— EXCERPT TO READ —
----

Ever wonder how our enemies see things? Is it even possible to stand in their shoes after so many decades of being told there's no in-between, only us V. GOOD guys here & those V. BAD guys over there?
In the affluent West we see things very differently from those living in certain parts of the rest of the world. That is not to say that we are all Little Lord Fontloroys, far from it. Most, if not all of us, have faced some, perhaps even many, hardships in life. Our general environment however, no matter how far you go back in living memory, can at least be said to be relatively forgiving of failure and for an increasing number over the years quite comfortable. This is of course especially true of the more elite spheres and what could be called the middle classes to which the majority of us now belong.
In a world where expectations have risen over the years within an ambiance of relatively high stability attitudes change. These attitudes are not those of the aristocrats of previous eras or of those who lived in grand houses who had certain high expectations and arguably little in common with those that worked for them and catered to their wishes. However, I believe a case can be made that our attitudes to how others far away conduct themselves have been molded in a somewhat similar direction.

----

— GIVEN DATA —
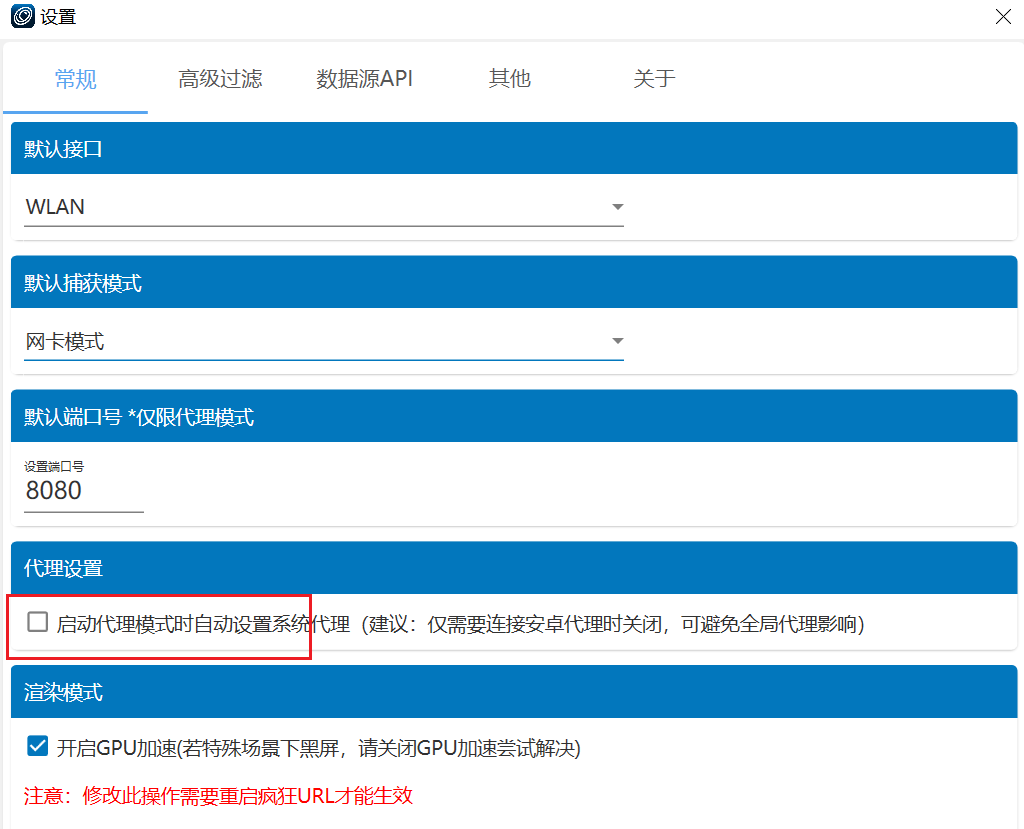The width and height of the screenshot is (1024, 829).
Task: Click the 启动代理模式时自动设置系统代理 label text
Action: 203,625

----

— WHAT TO DO —
(a) Reproduce the passage of the essay on Western attitudes that begins with the words containing "In the affluent" and ends with "us now belong.".
(b) Extend the essay on Western attitudes by writing what comes after its last sentence.

— THE RESPONSES —
(a)
In the affluent West we see things very differently from those living in certain parts of the rest of the world. That is not to say that we are all Little Lord Fontloroys, far from it. Most, if not all of us, have faced some, perhaps even many, hardships in life. Our general environment however, no matter how far you go back in living memory, can at least be said to be relatively forgiving of failure and for an increasing number over the years quite comfortable. This is of course especially true of the more elite spheres and what could be called the middle classes to which the majority of us now belong.

(b)
The world of television and the way its fictional output has been constantly delivered to us has honed a certain subtle, growing focus on our ‘being the norm’, rather ‘exceptional’ and almost invariably ‘good’. If you think back through all your years since childhood, will you find a televisual or cinematic piece of fiction that didn’t contain two essential ingredients; bad elements and good elements and of course with the good elements (usually people of course) triumphing in the end. It was entirely predictable that the good guys would win and the bad guys would lose but the make believe regarding the possibility the bad guys were winning suspended your disbelief enough to keep you entertained and perhaps even in some degree of suspense.
Though the scenarios above are not entirely unknown elsewhere they are certainly predominant in the West. The idea of having a mix of good and bad in fictional characters in any media shown or published in the West is a very new innovation. Elsewhere there has generally been a more complex picture where tragedy and many less comfortable features than appear in western fiction feature and at times, strongly. The ancient Greeks were of course particularly interested in stories that had a tragic storyline. In more modern times Russian literature at its best portrayed life in terms that were broadly realistic and designed to be as such by their authors.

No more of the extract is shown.